Congress is considering whether to allow pharmaceuticals exported by American manufacturers to be reimported into the United States. Reimportation would mean importing foreign price controls, which would destroy the pricing structure of the U.S. drug market and have disastrous consequences for future drug research and development.

A vote is imminent in the House of Representatives on whether to vastly expand the importation of prescription drugs from a long list of nations including Canada, all of the European Union, Eastern European nations to be admitted to the EU in 2004, Israel, and South Africa. The House vote is an up-or-down one with no opportunity for amendments. It was part of the deal that got a Medicare drug benefit passed by one vote earlier this month. If passed, the House importation measure, which includes the reimportation of drugs exported from the United States, will presumably be a non-negotiable item in the conference deliberations with the Senate over a Medicare drug benefit.

The House's importation measure is supported by a bipartisan coalition that wants U.S. prices to match prices in Canada or other nations that control drug prices. This is a pretty radical change, and it merits some careful thought.

Foreign Price Controls

Essentially, the coalition wants our drug prices to be set by the PMPRB or one of its sister agencies. The PMPRB, whose full name is the Patented Medicine Prices Review Board, is a creature of the Canadian government. It dictates the maximum price that can be charged for a new drug when it is introduced into Canada. The individual provinces then keep prices from rising with inflation (or with changes in exchange rates), so that prices steadily fall behind free-market levels.

The PMPRB does not work alone. It links Canadian price ceilings to European controls. Each European nation has its own price control system, and there are lots of links among those systems. The Netherlands, for example, sets prices at the average price in Belgium, France, Germany, and the United Kingdom. Portugal demands the lowest price in France, Italy, or Spain. Greece wants the lowest price in Europe, period.

Those price controls prevent innovative pharmaceutical firms from reaping free-market rewards anywhere but in the United States. That is one reason why the world pharmaceutical industry, which twenty years ago was mostly based in Europe, has largely relocated to the United States. American manufacturers now account for seven of the top ten worldwide best-selling medicines, and fifteen of the top twenty. This reflects a large and growing disparity in research and development expenditures. In 1990, European pharmaceutical firms outspent American firms on R&D by approximately 8 billion euros to 5 billion euros ($7 billion to $4.3 billion). In 2000, U.S. firms outspent European firms by 24 billion euros to 17 billion euros ($20.9 billion to $14.8 billion). Even traditional European firms, notably GlaxoSmithKline and Novartis, have moved many of their most essential operations to the United States.

After years of looking the other way, the European Commission is sufficiently alarmed by these trends to propose relaxing price controls in order to rejuvenate its pharmaceutical industry, especially the biotechnology sector.

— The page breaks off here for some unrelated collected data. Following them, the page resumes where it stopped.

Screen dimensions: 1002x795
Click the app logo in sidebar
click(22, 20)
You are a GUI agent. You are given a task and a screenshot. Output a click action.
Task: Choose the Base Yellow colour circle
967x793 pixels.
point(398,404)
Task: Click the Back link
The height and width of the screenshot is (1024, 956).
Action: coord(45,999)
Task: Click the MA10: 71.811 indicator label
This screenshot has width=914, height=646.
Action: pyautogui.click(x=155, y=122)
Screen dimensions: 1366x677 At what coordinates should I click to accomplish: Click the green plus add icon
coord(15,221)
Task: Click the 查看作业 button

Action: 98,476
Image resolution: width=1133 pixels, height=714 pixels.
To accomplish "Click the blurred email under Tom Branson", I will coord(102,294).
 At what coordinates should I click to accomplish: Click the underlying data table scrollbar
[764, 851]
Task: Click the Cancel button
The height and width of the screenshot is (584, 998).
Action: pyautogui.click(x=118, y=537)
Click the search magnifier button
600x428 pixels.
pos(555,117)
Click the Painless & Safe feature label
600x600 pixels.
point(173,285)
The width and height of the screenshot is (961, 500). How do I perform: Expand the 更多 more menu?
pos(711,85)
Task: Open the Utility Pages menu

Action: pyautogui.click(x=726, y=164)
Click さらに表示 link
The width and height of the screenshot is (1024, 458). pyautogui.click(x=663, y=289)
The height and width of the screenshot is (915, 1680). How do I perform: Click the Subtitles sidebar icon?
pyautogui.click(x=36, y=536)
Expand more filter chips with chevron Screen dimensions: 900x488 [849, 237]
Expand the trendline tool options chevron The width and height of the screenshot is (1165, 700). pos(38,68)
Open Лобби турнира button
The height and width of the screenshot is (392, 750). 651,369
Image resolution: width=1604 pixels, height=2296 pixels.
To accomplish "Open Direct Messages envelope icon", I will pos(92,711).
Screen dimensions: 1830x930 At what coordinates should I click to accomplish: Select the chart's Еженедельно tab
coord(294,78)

But in the meantime, a lot of drugs are substantially cheaper in Canada and Europe than in the United States. That is why Republican congressmen Gil Gutknecht and Dan Burton want Congress to pass a law so that drugs shipped to Canada or Europe or South Africa can be imported into the United States for sale at foreign prices.

The law would leave the Food and Drug Administration with almost no authority to check the safety of these imports. Wholesalers would have to do their own testing, but pharmacies and "qualifying individuals" (who could resell to others) would face no such requirement. This bothers the FDA, because it thinks mass importation will drastically increase the traffic in counterfeit drugs. Counterfeits are already a problem even though imports are now only a tiny fraction of what they will be if the House bill does what its proponents want it to do.

Importation advocates do not worry about safety because they think the mere threat of importation will push down prices in the United States by at least 30 percent, according to a recent op-ed by Rep. Burton. They think this is competition and free trade at work. The fact that a group of Canadian or European bureaucrats would be setting drug prices for the entire U.S. economy seems to elude them.

Likely Consequences

What would this law actually do? For one thing, Burton, Gutknecht, and their allies might not get the low prices they want even if Congress passes their law. Foreign price controls are anything but a free-market institution, and the Canadian price structure, for example, cannot be imported like a piece of equipment. Prices will not drop in the United States unless foreign drugs really will be imported in large volumes. Importation from Canada alone will not do the trick because the Canadian market is tiny, about 5 percent of the U.S. market in terms of revenues. When Canadian pharmaceutical wholesalers ask Pfizer, Merck, and their competitors to ship them ten times the usual volumes of Lipitor and Zocor and other blockbuster drugs, with the obvious intention of shipping them right back to the United States, any manufacturer with a decent regard for its shareholders will refuse. Why sacrifice billions of dollars in U.S. sales to maintain sales in a market one-twentieth the size?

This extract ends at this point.